More than US$950m was accumulated from 298 products linked to a single stock, of which the share of ViacomCBS (18 products) was the most frequently used, followed by those of Apple and Amazon (12 each). Some 216 products (US$675m) were tied to a single index, including, among others, S&P 500 (103 products), Russell 2000 (30), MSCI Emerging Markets (16), and the proprietary J.P. Morgan Kronos+ Index (11).
Outside the US, the bank showed little to no activity on the primary market, with the exception of one structured deposit that was distributed via XP Investimentos in Brazil.
However, it was the number one issuer of listed products in Germany by issuance, beating off stiff competition from Société Générale, Citi, and Goldman. The bank issued 98,534 turbo certificates in Q2 2021 – an increase of 67% from the same quarter last year (Q2 2020: 58,971 products).
Its turbos, the vast majority of which were open-ended, were predominately linked to single indices (58,490) and single shares (28,991), while commodities (5,889) and FX rates (5,164) were also in demand.
In total, 221 different underlyings were used, of which the Dax was by far the most popular (32,659 products), followed, at some distance, by Dax/Xdax (8,498) and DJ Industrial Average Index (8,026). Gold was the preferred commodity for the German investor (4,079), who also enjoyed a punt on the EUR/USD currency pair (3,939), while Amazon was the highest-ranking share (1,316).
Net income for the corporate and investment bank (CIB) was US$5 billion, down nine percent, with revenue of US$13.2 billion, down 19% YoY.
Markets revenue was US$6.8 billion, a 30% decrease YoY, while fixed income markets revenue was US$4.1 billion, down 44%, driven by lower revenue across products as compared with a favourable performance in the prior year.

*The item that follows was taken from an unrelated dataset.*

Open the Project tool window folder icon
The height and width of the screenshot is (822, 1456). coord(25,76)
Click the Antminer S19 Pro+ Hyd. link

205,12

Equity markets revenue, at US$2.7 billion, was up 13%, driven by strong performance across products, while credit adjustments & other was a gain of US$233m largely driven by valuation adjustments in the current year with the prior year gain of US$510m driven by funding spread tightening on derivatives.
In asset and wealth management, AUM of US$3 trillion grew 21% driven by higher asset values and strong net inflows, and loans were up 21% primarily driven by securities-based lending.